══ The records ══

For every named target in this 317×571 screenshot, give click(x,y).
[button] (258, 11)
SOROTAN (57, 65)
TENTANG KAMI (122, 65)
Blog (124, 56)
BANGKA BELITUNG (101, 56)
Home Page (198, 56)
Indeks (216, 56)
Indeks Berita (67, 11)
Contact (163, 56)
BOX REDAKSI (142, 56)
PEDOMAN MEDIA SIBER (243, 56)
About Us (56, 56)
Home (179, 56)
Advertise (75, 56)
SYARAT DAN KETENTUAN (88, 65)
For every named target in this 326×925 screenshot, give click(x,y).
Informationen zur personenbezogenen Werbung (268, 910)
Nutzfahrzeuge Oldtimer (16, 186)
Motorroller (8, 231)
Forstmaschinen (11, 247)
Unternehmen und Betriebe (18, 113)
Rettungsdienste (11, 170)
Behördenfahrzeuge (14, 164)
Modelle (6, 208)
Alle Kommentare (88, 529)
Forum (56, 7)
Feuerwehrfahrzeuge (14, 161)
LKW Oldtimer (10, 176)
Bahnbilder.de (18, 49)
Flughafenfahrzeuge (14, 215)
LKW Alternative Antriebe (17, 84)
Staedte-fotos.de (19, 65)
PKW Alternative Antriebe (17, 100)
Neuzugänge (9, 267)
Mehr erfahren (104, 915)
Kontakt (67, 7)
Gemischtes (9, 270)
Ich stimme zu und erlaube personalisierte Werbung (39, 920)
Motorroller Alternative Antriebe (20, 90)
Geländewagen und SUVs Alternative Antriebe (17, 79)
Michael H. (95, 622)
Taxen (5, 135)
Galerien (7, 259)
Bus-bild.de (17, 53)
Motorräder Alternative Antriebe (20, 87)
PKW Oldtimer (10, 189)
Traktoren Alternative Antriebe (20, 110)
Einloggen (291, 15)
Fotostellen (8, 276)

═══
══ The records ══

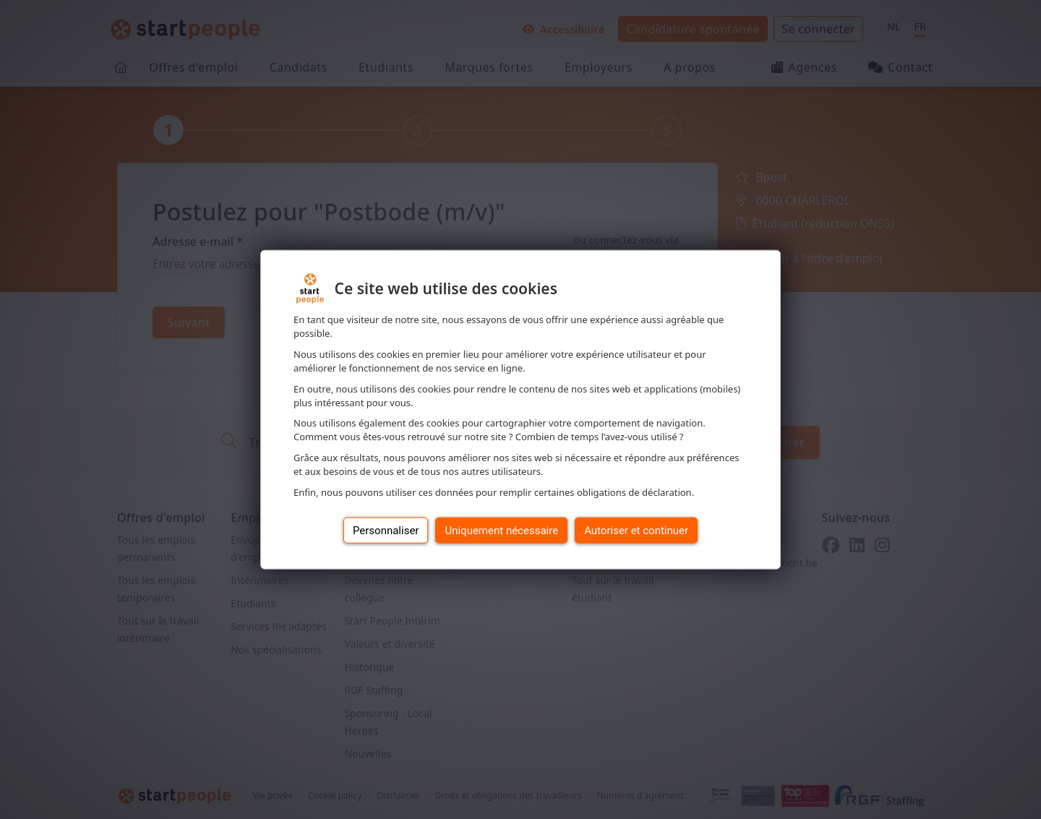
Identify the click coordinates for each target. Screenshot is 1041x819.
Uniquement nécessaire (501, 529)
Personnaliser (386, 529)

═══

Your task => Carry over the listing lines that begin with the one containing "For every named target in this 317×571" and end with the one containing "PKW Oldtimer (10, 189)", both included, and no others. Keep the requests unchanged, but add 94 to both numbers in every click coordinate pair.

Answer to the problem =>
For every named target in this 317×571 screenshot, give click(x,y).
[button] (352, 105)
SOROTAN (151, 159)
TENTANG KAMI (216, 159)
Blog (218, 150)
BANGKA BELITUNG (195, 150)
Home Page (292, 150)
Indeks (310, 150)
Indeks Berita (161, 105)
Contact (257, 150)
BOX REDAKSI (236, 150)
PEDOMAN MEDIA SIBER (337, 150)
About Us (150, 150)
Home (273, 150)
Advertise (169, 150)
SYARAT DAN KETENTUAN (182, 159)
For every named target in this 326×925 screenshot, give click(x,y).
Informationen zur personenbezogenen Werbung (362, 1004)
Nutzfahrzeuge Oldtimer (110, 280)
Motorroller (102, 325)
Forstmaschinen (105, 341)
Unternehmen und Betriebe (112, 207)
Rettungsdienste (105, 264)
Behördenfahrzeuge (108, 258)
Modelle (100, 302)
Alle Kommentare (182, 623)
Forum (150, 101)
Feuerwehrfahrzeuge (108, 255)
LKW Oldtimer (104, 270)
Bahnbilder.de (112, 143)
Flughafenfahrzeuge (108, 309)
LKW Alternative Antriebe (111, 178)
Staedte-fotos.de (113, 159)
PKW Alternative Antriebe (111, 194)
Neuzugänge (103, 361)
Mehr erfahren (198, 1009)
Kontakt (161, 101)
Gemischtes (103, 364)
Ich stimme zu und erlaube personalisierte Werbung (133, 1014)
Motorroller Alternative Antriebe (114, 184)
Geländewagen und SUVs Alternative Antriebe (111, 173)
Michael H. (189, 716)
Taxen (99, 229)
Galerien (101, 353)
Bus-bild.de (111, 147)
Motorräder Alternative Antriebe (114, 181)
PKW Oldtimer (104, 283)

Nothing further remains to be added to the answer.